This World We Think We Know So Well
Lucas Zwirner and Jason Rhoades, 2000. Courtesy David Zwirner New York/ London.
When I was ten years old, Jason Rhoades gave me a pump-action air rifle–not strong enough to do any real damage, but summer-defining nonetheless. A few years later, he exhibited a sculpture titled PeaRoe Ramp (from Wastewedge, Part of Impetuous Process, 2002), with Embedded HiFi and Honda XR50 (2003). The ramp was precisely what the long title describes: a bike ramp made of a new material Jason had invented called "PeaRoeFoam" (bright green peas, red fish roe, and small white foam pellets mixed together with glue), with a stereo embedded in it (HiFi). It came with a 50cc miniature Honda dirt bike: a child-sized dirt bike, the kind Jason would have ridden growing up in Northern California.
After the show came down, Jason let me use the little bike all summer. I discovered a hidden path off Otis Lane near my family's house in Bellport, and I rallied around there for months, creating obstacle courses, crashing, and driving again. Then, one day in late August, while I was riding in circles on the lawn, a friend of mine aimed Jason's air rifle at me and fired. I swerved, fell down and became hysterical, screaming incoherently the way children often do when they aren't sure how much pain they're really in. I had a bruise the size of a cherry on my back for weeks.

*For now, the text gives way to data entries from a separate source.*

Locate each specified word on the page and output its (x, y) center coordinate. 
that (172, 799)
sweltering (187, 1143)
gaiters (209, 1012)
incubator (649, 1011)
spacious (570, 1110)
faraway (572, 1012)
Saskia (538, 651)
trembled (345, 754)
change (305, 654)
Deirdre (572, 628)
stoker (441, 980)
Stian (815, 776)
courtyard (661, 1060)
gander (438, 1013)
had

I never got to tell Jason this story–he died the following summer–but he would have loved it. And in a way, for me, it holds clues to one of the most significant aspects of his work.
Jason loved the seemingly insignificant–chance connections and encounters that present themselves over the course of everyday life. He hunted for them, was always alert to them, and when he found one, he would pour his energy and thought into it until the moment became a system of connections, the system a work of art.